Storm vs Windmill Lane
Storm (Benjamin Moore) and Windmill Lane (Little Greene) come from different manufacturers. Hue-wise, Storm belongs to the grey family and Windmill Lane to the green-grey family. The 5-point LRV gap — 36 for Storm vs 31 for Windmill Lane — means Storm will open up a space more effectively. Both share a green character, which means they'll respond to light and surrounding materials in similar ways. A ΔE of 10.2 puts these firmly in different territory — two distinct design choices rather than close alternatives. Below you'll find 3 real-room photo comparisons where both colors appear side by side, plus 5 simulated room previews.
Storm vs Windmill Lane in Real Spaces
3 real rooms side by side.
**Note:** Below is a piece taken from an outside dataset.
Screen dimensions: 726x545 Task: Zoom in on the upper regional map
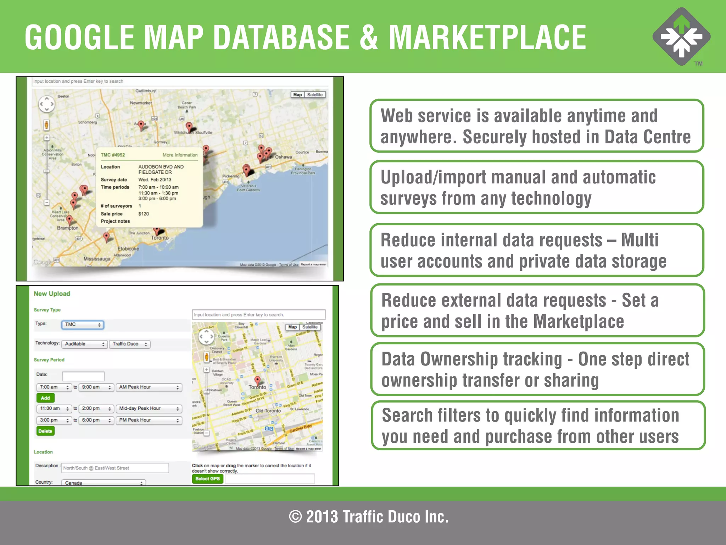47,138
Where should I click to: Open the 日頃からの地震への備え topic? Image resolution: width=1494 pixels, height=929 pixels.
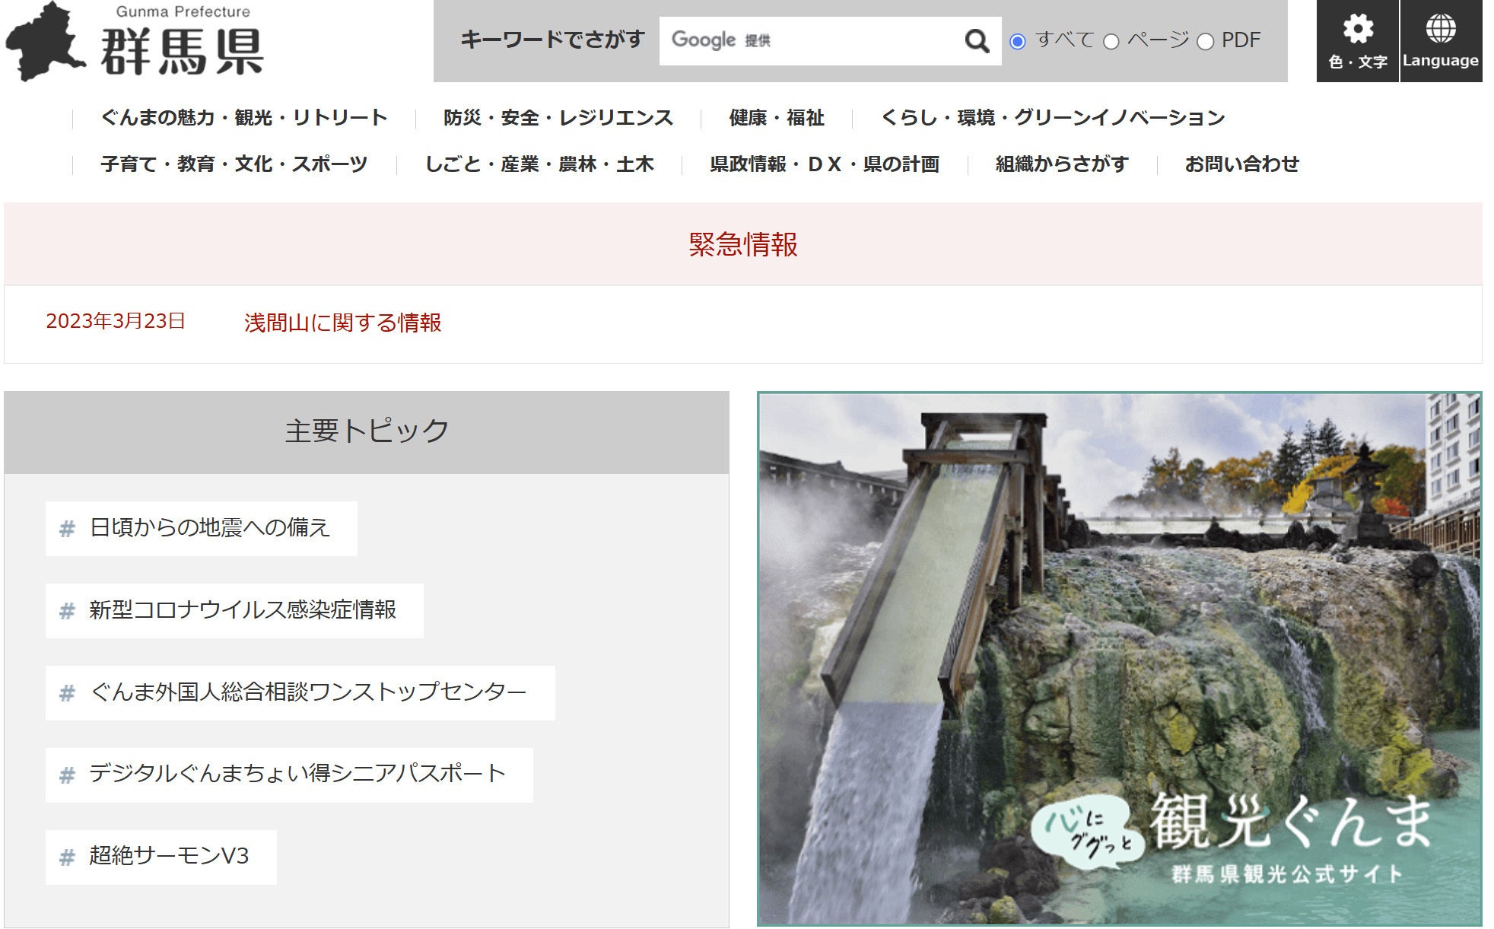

Seeing Storm and Windmill Lane in actual rooms makes the difference concrete; browse the spaces below to get a feel for how each color lives on a wall.
Living Room
A living room wall sees more varied light than almost any other surface in the house, which makes the choice between these two more nuanced than a chip suggests. Storm reads slightly lighter here — a subtle but real difference in how open the space feels.
Bathroom
Small bathrooms intensify color. A shade that seems quiet in a larger room can feel immersive when you're surrounded by it on four walls. Storm has the edge in reflectance, which shows as a quiet sense of added space rather than an obvious contrast.
Kitchen Cabinets
Cabinet color is always seen in context — against countertops, backsplash, and hardware — which amplifies undertone differences that might disappear on a plain wall. Storm has the edge in reflectance, which shows as a quiet sense of added space rather than an obvious contrast.
Color Details
Storm vs Windmill Lane Simulated Comparison
5 simulated room previews — drag the slider on each to see Storm on one side and Windmill Lane on the other.
Digital color is approximate. These simulations are generated from the manufacturer's hex values and overlaid on grayscale room photos — your screen's calibration, brightness, and viewing angle all affect how they render. Before committing to either color, test physical samples in your own space under the light you actually live with.
More Storm comparisons
See how Storm stacks up against other well-photographed colors across different brands and tones.